### Problem statement
Everything from the line containing "You are a computer-use agent. 467x413 pixels." through the end of the entries below must be set down exactly, and nothing else.

--

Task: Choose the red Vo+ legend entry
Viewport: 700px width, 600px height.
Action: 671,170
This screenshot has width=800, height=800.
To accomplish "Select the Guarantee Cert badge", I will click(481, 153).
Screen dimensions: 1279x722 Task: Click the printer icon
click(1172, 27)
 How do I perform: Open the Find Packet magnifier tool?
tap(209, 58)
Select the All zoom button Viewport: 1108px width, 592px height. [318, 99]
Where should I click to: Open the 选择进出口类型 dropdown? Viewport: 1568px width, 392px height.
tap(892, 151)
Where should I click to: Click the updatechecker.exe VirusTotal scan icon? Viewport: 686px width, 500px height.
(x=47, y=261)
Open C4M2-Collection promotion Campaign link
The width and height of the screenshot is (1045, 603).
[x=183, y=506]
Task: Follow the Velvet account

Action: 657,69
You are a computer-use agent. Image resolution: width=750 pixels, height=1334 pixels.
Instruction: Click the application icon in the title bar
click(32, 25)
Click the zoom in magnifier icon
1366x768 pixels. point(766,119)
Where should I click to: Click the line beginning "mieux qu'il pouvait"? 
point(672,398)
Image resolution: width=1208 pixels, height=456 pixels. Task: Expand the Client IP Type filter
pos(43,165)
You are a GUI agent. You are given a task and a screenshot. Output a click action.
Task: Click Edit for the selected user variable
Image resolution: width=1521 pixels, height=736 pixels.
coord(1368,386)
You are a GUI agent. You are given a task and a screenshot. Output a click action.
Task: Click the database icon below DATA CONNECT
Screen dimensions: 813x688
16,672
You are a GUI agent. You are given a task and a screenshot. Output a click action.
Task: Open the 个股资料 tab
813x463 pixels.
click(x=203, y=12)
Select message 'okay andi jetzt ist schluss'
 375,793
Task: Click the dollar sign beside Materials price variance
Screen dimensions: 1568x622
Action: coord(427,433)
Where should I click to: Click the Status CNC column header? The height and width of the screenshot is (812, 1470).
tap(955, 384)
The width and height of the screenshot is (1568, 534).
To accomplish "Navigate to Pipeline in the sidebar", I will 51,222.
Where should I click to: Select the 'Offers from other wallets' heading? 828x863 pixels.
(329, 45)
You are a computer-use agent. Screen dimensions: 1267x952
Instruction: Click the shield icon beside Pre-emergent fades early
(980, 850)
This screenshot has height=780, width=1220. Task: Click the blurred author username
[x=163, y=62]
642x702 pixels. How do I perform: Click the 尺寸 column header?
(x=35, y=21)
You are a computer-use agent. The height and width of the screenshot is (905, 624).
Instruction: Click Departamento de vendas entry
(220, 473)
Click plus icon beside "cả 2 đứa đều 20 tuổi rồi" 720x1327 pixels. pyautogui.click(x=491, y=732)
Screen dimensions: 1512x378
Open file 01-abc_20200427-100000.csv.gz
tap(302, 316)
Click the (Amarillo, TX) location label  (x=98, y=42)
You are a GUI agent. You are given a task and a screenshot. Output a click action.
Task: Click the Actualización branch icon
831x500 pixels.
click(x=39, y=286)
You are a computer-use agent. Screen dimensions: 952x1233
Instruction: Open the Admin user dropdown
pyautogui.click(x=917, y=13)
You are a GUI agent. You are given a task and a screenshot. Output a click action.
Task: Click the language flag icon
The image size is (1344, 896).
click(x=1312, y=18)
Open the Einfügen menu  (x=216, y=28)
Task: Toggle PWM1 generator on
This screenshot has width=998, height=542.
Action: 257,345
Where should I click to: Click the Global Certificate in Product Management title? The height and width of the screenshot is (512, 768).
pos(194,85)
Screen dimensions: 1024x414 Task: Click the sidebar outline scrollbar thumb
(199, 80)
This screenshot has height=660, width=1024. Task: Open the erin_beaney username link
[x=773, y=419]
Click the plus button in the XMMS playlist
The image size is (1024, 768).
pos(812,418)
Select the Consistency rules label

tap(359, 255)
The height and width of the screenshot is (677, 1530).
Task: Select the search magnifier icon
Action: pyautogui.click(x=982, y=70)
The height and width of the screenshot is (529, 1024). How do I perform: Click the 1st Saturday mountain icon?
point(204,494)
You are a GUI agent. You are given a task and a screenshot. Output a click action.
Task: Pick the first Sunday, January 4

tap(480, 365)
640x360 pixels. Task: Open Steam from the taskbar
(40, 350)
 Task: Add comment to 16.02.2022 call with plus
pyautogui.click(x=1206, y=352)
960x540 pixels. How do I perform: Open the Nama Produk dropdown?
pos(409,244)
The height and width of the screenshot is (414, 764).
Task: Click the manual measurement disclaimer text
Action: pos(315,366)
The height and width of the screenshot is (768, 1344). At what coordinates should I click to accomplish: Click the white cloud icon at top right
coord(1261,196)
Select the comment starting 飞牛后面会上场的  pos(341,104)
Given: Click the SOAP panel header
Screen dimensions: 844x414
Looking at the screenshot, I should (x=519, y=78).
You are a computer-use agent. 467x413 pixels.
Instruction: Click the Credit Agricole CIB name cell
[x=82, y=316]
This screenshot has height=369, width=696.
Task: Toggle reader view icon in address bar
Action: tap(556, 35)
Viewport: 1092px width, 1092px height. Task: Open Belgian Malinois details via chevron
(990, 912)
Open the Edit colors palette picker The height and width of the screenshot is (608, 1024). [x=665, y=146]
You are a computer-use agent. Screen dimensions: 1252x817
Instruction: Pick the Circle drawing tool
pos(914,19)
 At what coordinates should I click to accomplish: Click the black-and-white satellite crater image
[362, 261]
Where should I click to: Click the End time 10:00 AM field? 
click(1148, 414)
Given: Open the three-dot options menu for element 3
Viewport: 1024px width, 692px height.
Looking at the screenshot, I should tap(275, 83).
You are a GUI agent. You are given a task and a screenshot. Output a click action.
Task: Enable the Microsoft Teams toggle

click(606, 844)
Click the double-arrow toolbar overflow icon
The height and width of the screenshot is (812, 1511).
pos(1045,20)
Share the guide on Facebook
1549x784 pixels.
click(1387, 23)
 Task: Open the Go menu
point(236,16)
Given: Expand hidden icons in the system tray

--

### Task solution
You are a computer-use agent. 467x413 pixels.
Instruction: Click the Credit Agricole CIB name cell
[x=82, y=316]
This screenshot has height=369, width=696.
Task: Toggle reader view icon in address bar
Action: tap(556, 35)
Viewport: 1092px width, 1092px height. Task: Open Belgian Malinois details via chevron
(990, 912)
Open the Edit colors palette picker The height and width of the screenshot is (608, 1024). [x=665, y=146]
You are a computer-use agent. Screen dimensions: 1252x817
Instruction: Pick the Circle drawing tool
pos(914,19)
 At what coordinates should I click to accomplish: Click the black-and-white satellite crater image
[362, 261]
Where should I click to: Click the End time 10:00 AM field? 
click(1148, 414)
Given: Open the three-dot options menu for element 3
Viewport: 1024px width, 692px height.
Looking at the screenshot, I should tap(275, 83).
You are a GUI agent. You are given a task and a screenshot. Output a click action.
Task: Enable the Microsoft Teams toggle

click(606, 844)
Click the double-arrow toolbar overflow icon
The height and width of the screenshot is (812, 1511).
pos(1045,20)
Share the guide on Facebook
1549x784 pixels.
click(1387, 23)
 Task: Open the Go menu
point(236,16)
Given: Expand hidden icons in the system tray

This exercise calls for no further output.